### YOUR GOAL:
Look through the entries that follow and count the lines with the word "agent". The reply is that number alone.

Entries taken from a collection
:::
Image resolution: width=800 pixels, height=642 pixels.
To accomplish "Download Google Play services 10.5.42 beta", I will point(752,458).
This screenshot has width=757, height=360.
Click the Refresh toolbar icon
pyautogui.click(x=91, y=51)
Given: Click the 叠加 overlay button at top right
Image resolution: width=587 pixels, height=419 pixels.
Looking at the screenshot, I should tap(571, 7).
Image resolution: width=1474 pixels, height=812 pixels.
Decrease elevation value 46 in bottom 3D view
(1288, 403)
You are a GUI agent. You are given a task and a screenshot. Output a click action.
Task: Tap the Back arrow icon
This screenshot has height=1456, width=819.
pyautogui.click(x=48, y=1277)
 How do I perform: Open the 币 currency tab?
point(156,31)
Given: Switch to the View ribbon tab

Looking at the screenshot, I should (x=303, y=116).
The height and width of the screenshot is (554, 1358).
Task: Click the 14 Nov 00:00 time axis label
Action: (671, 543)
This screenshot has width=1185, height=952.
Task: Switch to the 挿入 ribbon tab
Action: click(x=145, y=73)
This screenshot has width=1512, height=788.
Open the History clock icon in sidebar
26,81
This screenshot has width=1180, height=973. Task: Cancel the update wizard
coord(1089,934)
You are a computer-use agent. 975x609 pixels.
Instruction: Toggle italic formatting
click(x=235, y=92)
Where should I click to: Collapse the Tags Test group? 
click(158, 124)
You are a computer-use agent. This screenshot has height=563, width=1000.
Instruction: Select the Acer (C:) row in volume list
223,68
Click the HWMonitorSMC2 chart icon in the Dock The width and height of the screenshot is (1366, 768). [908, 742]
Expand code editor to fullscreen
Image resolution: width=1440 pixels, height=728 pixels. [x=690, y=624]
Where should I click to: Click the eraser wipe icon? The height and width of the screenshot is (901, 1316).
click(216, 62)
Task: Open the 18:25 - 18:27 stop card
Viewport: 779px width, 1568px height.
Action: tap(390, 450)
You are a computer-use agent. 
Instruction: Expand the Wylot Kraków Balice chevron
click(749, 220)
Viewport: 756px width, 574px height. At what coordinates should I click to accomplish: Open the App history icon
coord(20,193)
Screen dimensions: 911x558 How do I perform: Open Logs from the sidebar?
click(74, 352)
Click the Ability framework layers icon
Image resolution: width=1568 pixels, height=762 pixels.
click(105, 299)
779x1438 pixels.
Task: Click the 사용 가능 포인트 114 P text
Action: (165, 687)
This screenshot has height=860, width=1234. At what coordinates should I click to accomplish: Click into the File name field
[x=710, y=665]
:::
### REPLY TO THE TASK:
4